Resting State Correlations between WM and GM References
Figure 5 shows maps of Pearson’s CCs in HRFs between each WM voxel and the 3 reference GM regions. As seen in the left column, different GM references corresponded to different patterns of WM correlations. The left PCC corresponded to most widespread correlations, and the IFGoperc corresponded to the least correlations. Close inspections of the WM voxels with high CCs with the reference GM regions (please see the red regions in the left column of Fig. 5) reveal correlation distributions tended to be oriented toward the locations of the reference regions, a phenomenon that was more pronounced for the left PCC and right IFGoperc. WM CCs with the 3 reference GM regions are compared in Supplementary Figure 5. It can be seen that a large portion of WM had greater correlations with the left PCC than with the left IPS (A) and right IFGoperc (B), with the most pronounced differences spatially close to the left PCC. It can also be appreciated that WM had relatively greater correlations with the left IPS than with the right IFGoperc in many WM regions (C). The correlation distributions were consistent with the WM lag time distributions in that the closer the WM region was to the GM reference, the smaller the lag time in WM, and the greater the correlation (Supplementary Fig. 5).
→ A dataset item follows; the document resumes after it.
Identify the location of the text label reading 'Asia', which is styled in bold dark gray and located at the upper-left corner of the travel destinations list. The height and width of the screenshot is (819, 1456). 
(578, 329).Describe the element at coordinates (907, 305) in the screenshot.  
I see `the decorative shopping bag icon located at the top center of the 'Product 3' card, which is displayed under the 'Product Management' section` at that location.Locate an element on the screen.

This relation could be better revealed by further liner regression analysis between the lag times and CCs of WM relative to the 3 GM references (see the right column of Fig. 5), which exhibits strong negative correlations between them, with a regression CC of −0.72, −0.70 and −0.85 for the left PCC, left IPS, and right IFGoperc, respectively (P < 0.01).
Figure 5
Maps of correlation coefficients between WM and GM and their relation with lag times. (A–C) Maps of correlation coefficient between the WM and the left PCC, left IPS, and right IFGoperc, respectively. (D–F) Scatter plots of WM lag time versus correlation coefficient relative to the left PCC, left IPS, and right IFGoperc, respectively. Each plus sign (+) represents 1 WM voxel.
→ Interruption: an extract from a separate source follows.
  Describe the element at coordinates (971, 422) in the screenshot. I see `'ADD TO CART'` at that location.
Maps of correlation coefficients between WM and GM and their relation with lag times. (A–C) Maps of correlation coefficient between the WM and the left PCC, left IPS, and right IFGoperc, respectively. (D–F) Scatter plots of WM lag time versus correlation coefficient relative to the left PCC, left IPS, and right IFGoperc, respectively. Each plus sign (+) represents 1 WM voxel.Maps of connectivity to the left PCC are shown in Supplementary Figure 6. It can be seen that WM had widespread connections to the left PCC with high probability. In contrast, there were no structural connections to the left IPS and right IFGoperc at the same threshold level as for the left PCC (data not shown). The WM tracts connecting to the left PCC were primarily located in the CGG, SCC, PCR, and PTR, structures that are close to the left PCC. These tracts grossly overlapped with the structures with small lag time relative to the left PCC as shown in Figure 4( and Supplementary Figure 3(. The consistency between the distribution of structural connectivity and the map of lag times supports that latencies of BOLD signals in WM are related to the structural connectivity responsible for transferring neural activity between cortical regions.
Discussion
General Findings
We have explored in this study the HRFs of BOLD effects in WM measured during a resting state. It was demonstrated that HRFs in WM can be derived by reference to avalanches of neural activity in GM, and these were found to exhibit reduced peak amplitudes and delayed peak times compared with those in GM. Distributions of lag times in WM depend on the functionality of GM references, and the amplitudes of derived WM HRFs are coupled with those of the GM HRF referenced. Specifically, the amplitudes of derived WM HRFs are proportional to those of the GM HRFs referenced, and diminish when HRFs in the reference GM are randomly chosen. In addition, analyses of correlations between WM and 3 representative GM regions reveal that the correlation patterns correspond to the functionality of the GM regions. Finally, distributions of WM tracts from probabilistic fiber tracking for each reference GM showed strong consistencies with the maps of WM lag time. These results converge to suggest that the WM BOLD signals are associated with the GM BOLD signals that encode changes in neural activities.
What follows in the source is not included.